LOL. Dominant ==== Arrogant




DesFIP -> RE: Do you want NO kink in your service relationship? (8/10/2013 2:30:28 PM)

Back when I interacted regularly with a lot of high powered types, head of states, high level execs, it was pretty common for most of them to have wives who could be characterized as dragon lady types. But this was understandable. They didn't want any kink, they just wanted some one else to take care of all the petty bullshit of life. Whether deciding when to redecorate and what style, or what to have for dinner. They didn't offer service, they just didn't want any more responsibility and decision making.

It may look from the outside like a femdom relationship but it isn't. Because all the decisions she made had his desires at their core. If he disliked salmon but liked Dover sole, then the cook or caterer was told to make the Dover sole and save the salmon for a ladies luncheon.




Charles6682 -> RE: Do you want NO kink in your service relationship? (8/10/2013 6:09:30 PM)

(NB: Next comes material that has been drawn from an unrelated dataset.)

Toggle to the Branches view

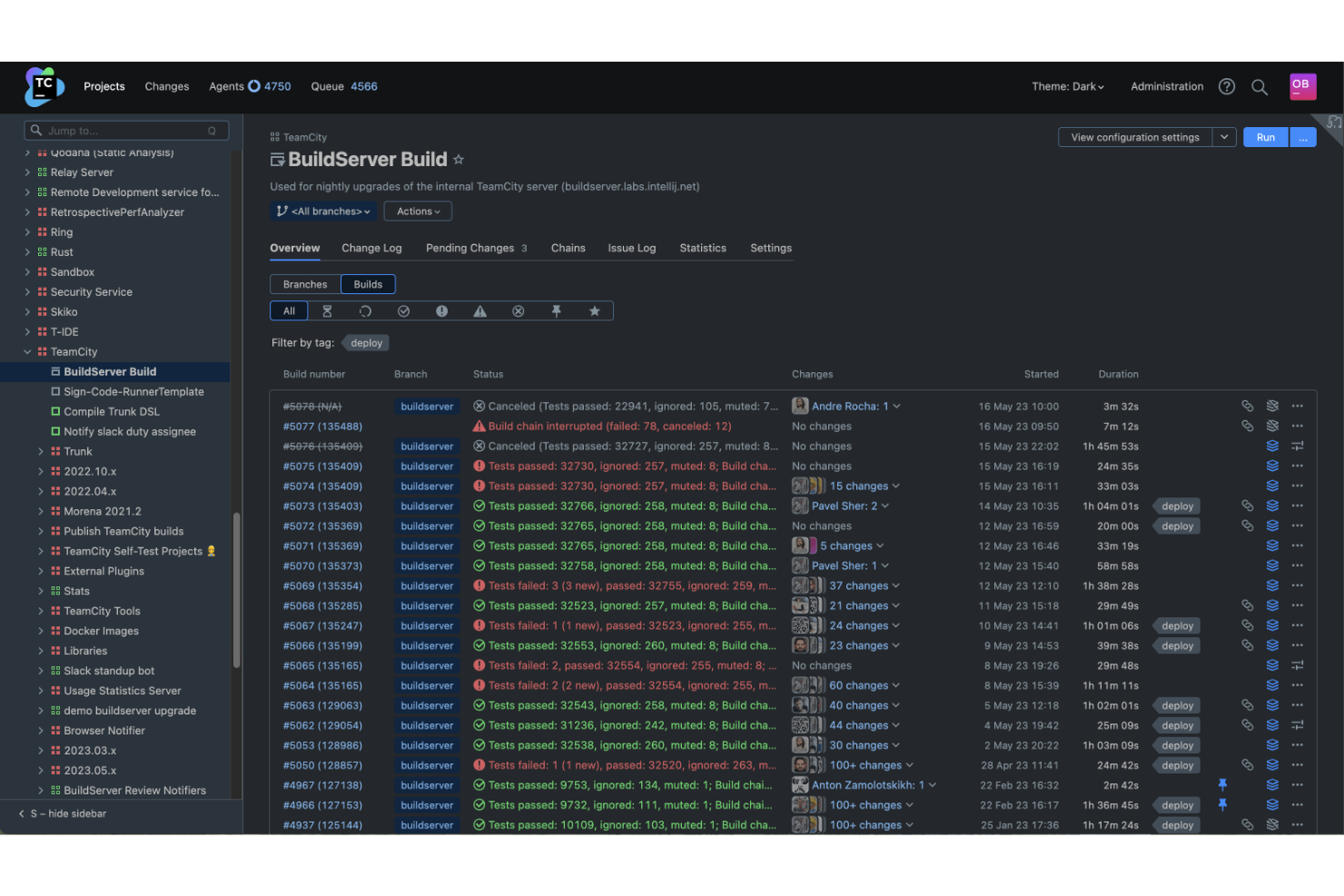[304, 283]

You do make some good points. I know for myself, I seek a "Female Led Relationship". That can be defined in many ways. For me, kink is not a must. I am comfortable with being a "service sub" because I do seem to get more satisfaction just from being of service more than anything else. There are so many vanilla marriages where its cleat the Wife is running the relationship. But no one calls it D/s. Some people joke, "that's just marriage". Where do you think the term the "Old Ball and Chain" comes from?! Some guys are content on just letting the Lady take the lead. No kink involved at all for many.


quote:

ORIGINAL: AAkasha



With the ever increasing visibility of service relationships in BDSM and also the blending of dominant / submissive "roles" in relationships, as well as the continuing alienation of kinky sex and topping/bottoming and how careful subs (especially males) are about how they present their fetishes, I feel like we have to be careful before assuming anyone even WANTS kink in their bdsm relationships. A lot of people might just be seeking gender-led roles - that simple.

I often wonder how many submissive men just want plain and simple female led relationships and will "tolerate" dominance in the form of bdsm play if that's in the mix, and the femdoms out there might be "giving" bdsm play as a way to add elements of structure or nuance maybe but it's not core to their desire, so basically people are "playing" with some kink but it's not what they want most of all in their heart.

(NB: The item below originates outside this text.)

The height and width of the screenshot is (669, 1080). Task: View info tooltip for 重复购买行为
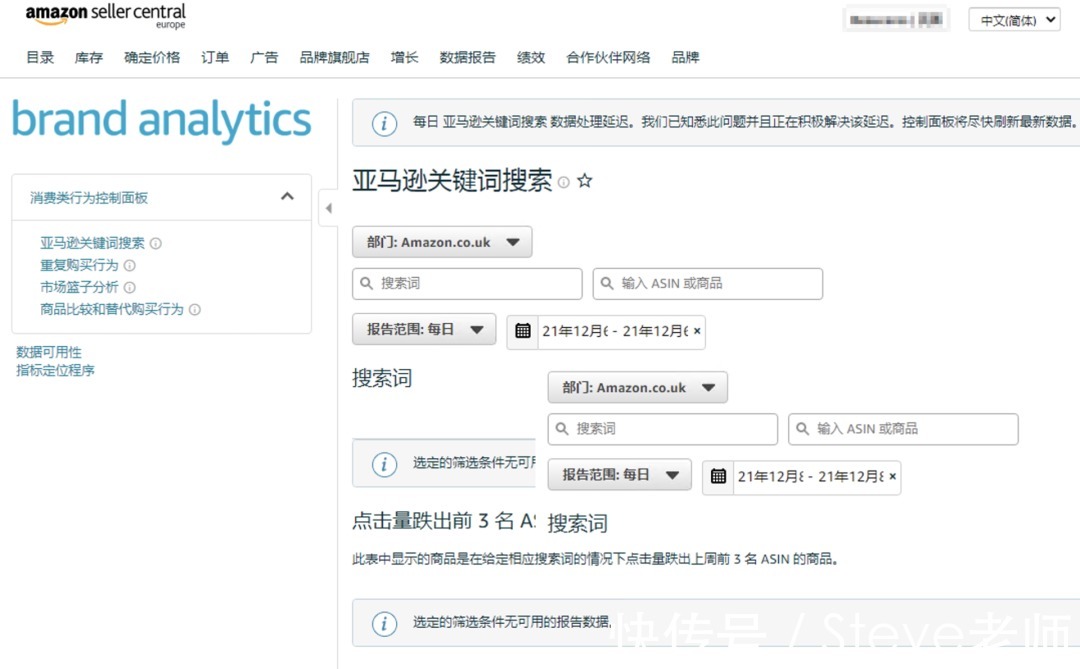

How many people who read collarchat really want a kinky free (as in play) relationship but with power exchange?

I also find it more confusing - I have in laws and friends who - on the outside - have more "FEMDOM" relationships (the woman wears the pants. the man is "pussy whipped and it's so obvious) than in mine. But their husbands are NOT getting tied up. There is NO kinky sex happening (if there is sex at all - it's all missionary!) and yet my relationship is femdom. However, I know a lot of submissive men that are on CM would enjoy these relationships because maybe they don't want kink per se, they want a woman who knows what she wants and demands it and expects it...or do they?

Have submissive men just be told - taught - forced to downplay their kinky needs so much because of bad etiquette that they appear as service only now?